### TEXTO DE ORIGEM
Os dados fornecidos pelo FlightRadar24 também revelam que o voo demorou mais nove minutos do que o previsto, contrariando a afirmação inicial do Financial Times de que o avião tinha estado a dar voltas ao aeroporto de Plovdiv durante uma hora.
Mais tarde, as afirmações do Financial Times de que tinham sido utilizados "mapas em papel" para realizar a aterragem foram contestadas depois de as autoridades búlgaras terem divulgado um comunicado em que especificavam que tinha sido utilizado um sistema de radionavegação terrestre conhecido como ILS.
À medida que a história se desenrolava, surgiu uma gravação em que o piloto do avião comunicava "problemas com o GPS" aos controladores aéreos búlgaros, aparentemente confirmando algum tipo de interrupção nos sistemas de navegação do avião.
Mas dias depois, a 4 de setembro, numa entrevista ao canal búlgaro bTV, o vice-primeiro-ministro e ministro dos Transportes, Grozdan Karadjov, negou que o governo tivesse apresentado qualquer informação sobre o assunto à Comissão Europeia, contradizendo a afirmação da Comissão de que as autoridades búlgaras suspeitavam que a interrupção era o resultado da guerra híbrida do Kremlin.

### Entradas da coleção
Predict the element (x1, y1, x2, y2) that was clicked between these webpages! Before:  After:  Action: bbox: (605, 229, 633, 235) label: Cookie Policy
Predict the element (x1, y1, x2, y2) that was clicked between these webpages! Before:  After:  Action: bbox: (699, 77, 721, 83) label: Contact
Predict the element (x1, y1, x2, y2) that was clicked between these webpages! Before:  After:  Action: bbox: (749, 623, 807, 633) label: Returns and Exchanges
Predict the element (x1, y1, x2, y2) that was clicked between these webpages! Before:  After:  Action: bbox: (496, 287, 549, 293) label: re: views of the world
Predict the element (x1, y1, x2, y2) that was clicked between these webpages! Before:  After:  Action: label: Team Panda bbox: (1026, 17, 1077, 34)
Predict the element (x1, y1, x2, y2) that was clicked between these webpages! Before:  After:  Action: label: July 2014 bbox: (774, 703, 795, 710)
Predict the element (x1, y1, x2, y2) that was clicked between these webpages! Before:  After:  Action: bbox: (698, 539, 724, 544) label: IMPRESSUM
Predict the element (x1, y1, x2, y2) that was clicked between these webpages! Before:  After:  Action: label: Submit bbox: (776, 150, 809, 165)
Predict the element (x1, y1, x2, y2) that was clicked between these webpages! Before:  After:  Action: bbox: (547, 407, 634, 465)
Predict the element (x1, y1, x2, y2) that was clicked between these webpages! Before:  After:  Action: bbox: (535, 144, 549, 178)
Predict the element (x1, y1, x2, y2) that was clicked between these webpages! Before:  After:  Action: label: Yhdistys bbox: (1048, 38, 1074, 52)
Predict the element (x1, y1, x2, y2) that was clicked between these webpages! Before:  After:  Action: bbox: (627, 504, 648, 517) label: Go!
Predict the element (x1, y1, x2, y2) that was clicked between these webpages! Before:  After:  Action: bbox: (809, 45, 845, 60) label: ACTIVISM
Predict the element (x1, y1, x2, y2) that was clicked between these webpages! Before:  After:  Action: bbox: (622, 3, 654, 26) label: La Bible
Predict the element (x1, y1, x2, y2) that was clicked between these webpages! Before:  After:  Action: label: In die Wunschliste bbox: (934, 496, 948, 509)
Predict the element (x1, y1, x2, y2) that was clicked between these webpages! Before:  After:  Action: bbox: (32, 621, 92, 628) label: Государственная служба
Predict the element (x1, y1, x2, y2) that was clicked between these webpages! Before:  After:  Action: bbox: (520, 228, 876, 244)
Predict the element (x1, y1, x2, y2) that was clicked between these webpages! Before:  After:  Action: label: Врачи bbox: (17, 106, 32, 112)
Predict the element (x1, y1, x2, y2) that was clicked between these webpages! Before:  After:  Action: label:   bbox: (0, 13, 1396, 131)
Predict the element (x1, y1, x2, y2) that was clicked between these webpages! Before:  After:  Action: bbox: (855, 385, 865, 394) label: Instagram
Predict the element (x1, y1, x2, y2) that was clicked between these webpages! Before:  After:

### OBJETIVO DO EXERCÍCIO
Copie palavra por palavra o trecho do texto sobre o voo para Plovdiv que começa em "Mais tarde, as" e vai até "navegação do avião.", incluindo essas palavras. Os dados não têm nenhuma relação com o texto sobre o voo para Plovdiv.

### RESPOSTA À TAREFA
Mais tarde, as afirmações do Financial Times de que tinham sido utilizados "mapas em papel" para realizar a aterragem foram contestadas depois de as autoridades búlgaras terem divulgado um comunicado em que especificavam que tinha sido utilizado um sistema de radionavegação terrestre conhecido como ILS.
À medida que a história se desenrolava, surgiu uma gravação em que o piloto do avião comunicava "problemas com o GPS" aos controladores aéreos búlgaros, aparentemente confirmando algum tipo de interrupção nos sistemas de navegação do avião.